If you were suspended, expelled, dropped out because of an illness, or, perhaps most notably, have a special need that makes traditional classroom learning unworkable, Te Kura offers an alternate route to a diploma. Which means about half of its student body is dipping into a distance curriculum for reasons having nothing to do with distance. They're enrolled because the traditional setup of school, with its homogenizing rows of desks and jostling with peers and lectures and tests tied to place and space, turns out to work terribly for lots of kids.
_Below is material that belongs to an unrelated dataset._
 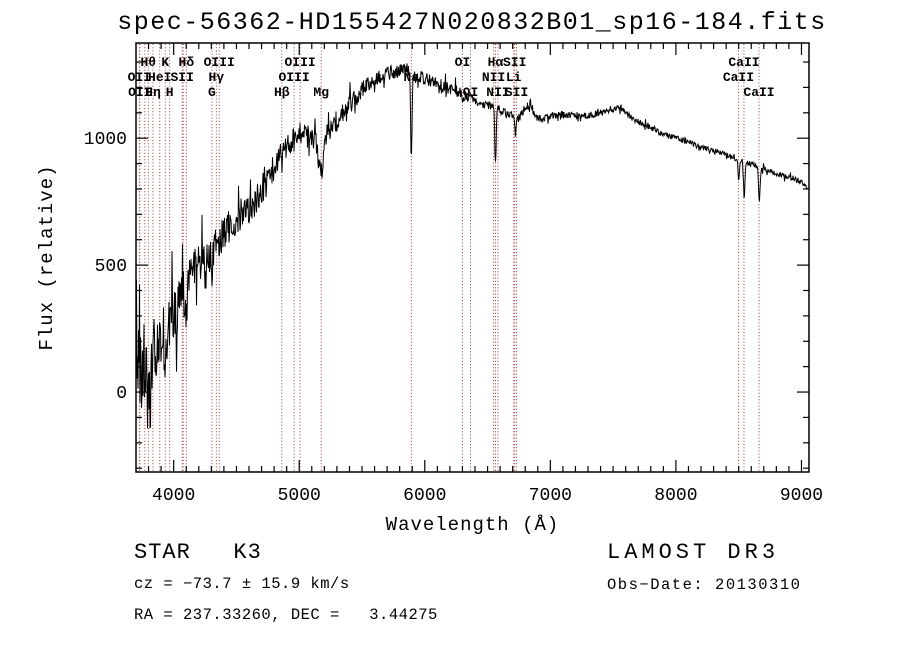 I want to click on x-tick-label: 5000, so click(x=300, y=496).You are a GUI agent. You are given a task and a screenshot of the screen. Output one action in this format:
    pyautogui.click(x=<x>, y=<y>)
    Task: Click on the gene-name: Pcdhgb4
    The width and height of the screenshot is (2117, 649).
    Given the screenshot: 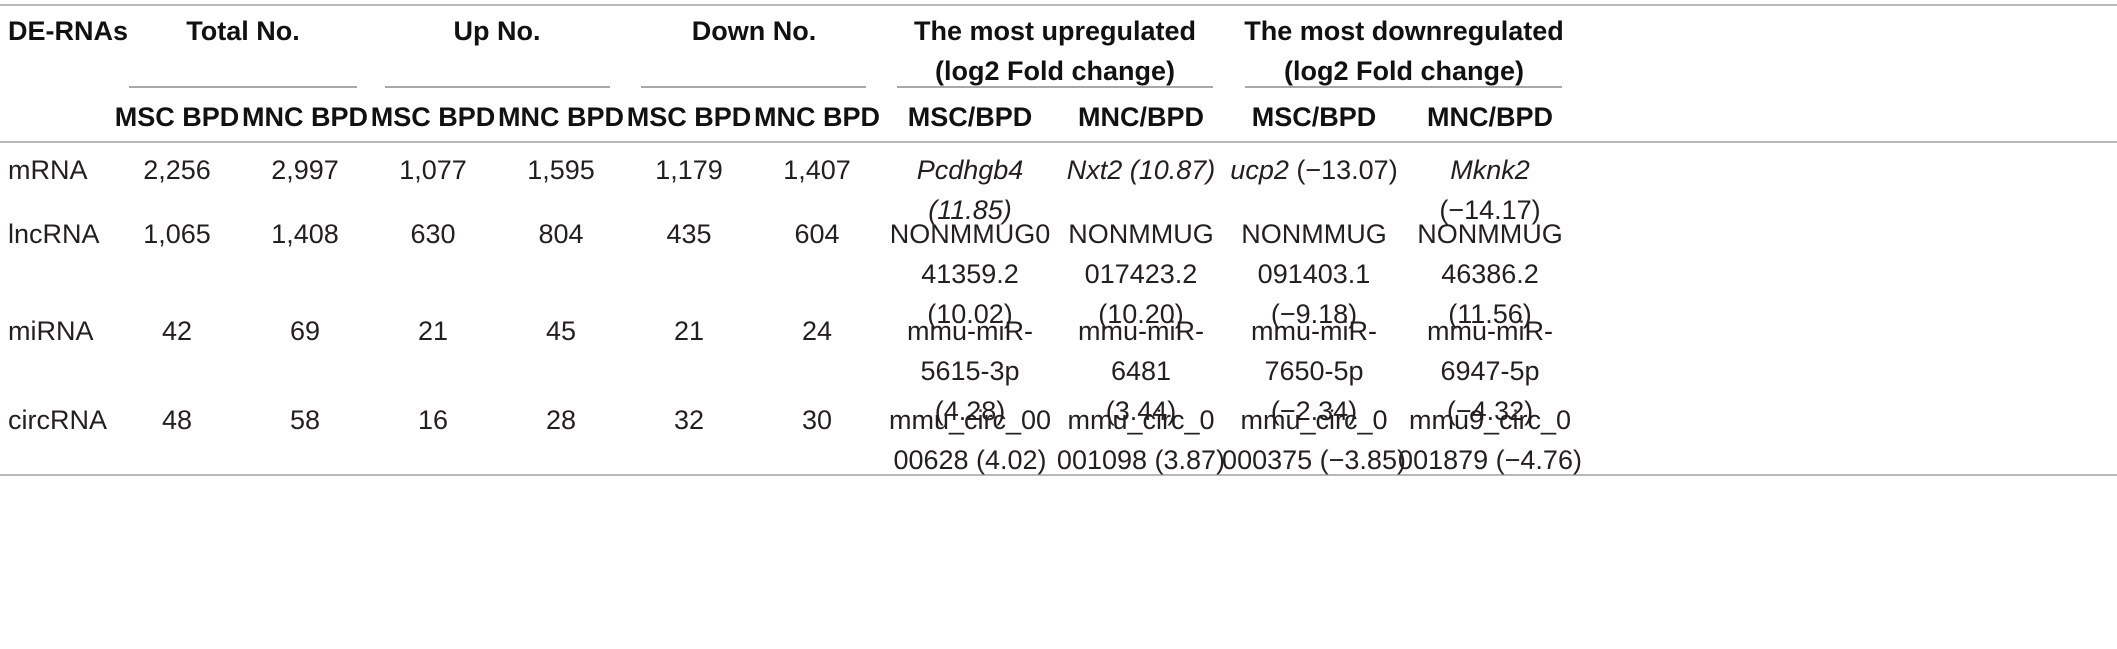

Mary Rice, a professor at the University of New Mexico who specializes in distance learning for kids with special needs, tells a story about a high school senior she worked with who had an emotional disorder stemming from a traumatic assault. After the attack, being around people tended to trigger her, which made classroom work incredibly hard. The girl coped by disconnecting mentally and, as Rice put it, just “floating through” the school day. Her teachers weren't without sympathy, but they lacked the resources to focus on her specific situation. Then Rice helped her enroll in an instructional program that didn't require physically being at school. Just like that, Rice told me, “she went from not going to graduate to being able to do it in just a few weeks.”
Experiences with students like this have led Rice to question a model that many of us grew up believing was synonymous with school: “Wouldn't it be great if not every student had to come to school for the same amount of time every day?” Rice said.
There is a big caveat: The younger your children are, the less able they are to work autonomously. My youngest, who's just learning to read, is not getting through her lessons without an adult who can at least talk her through the instructions. UNHS doesn't offer courses to kids below high school. The New Zealanders do enroll a few hundred students under 10 years old, but they readily admit that these kids need an adult present to make sure the students complete the work. The adult doesn't need to be a trained teacher, but if my household is any indication, they had better treat it as something close to a full-time job.
The advice these scholars and experts are giving won't magically fix all the problems students and teachers are facing in the fall. And it certainly won't address the monstrous inequality in the public school system at large or make life easier for students whose families are homeless or can't afford enough to eat. But no one in the distance-learning field is claiming they have those solutions. What they do have is a long history of addressing a once-rare difficulty that's suddenly confronting millions of kids. And these schools' methods also turn out to be useful for solving problems for students whose learning style or background makes traditional classrooms a bad fit.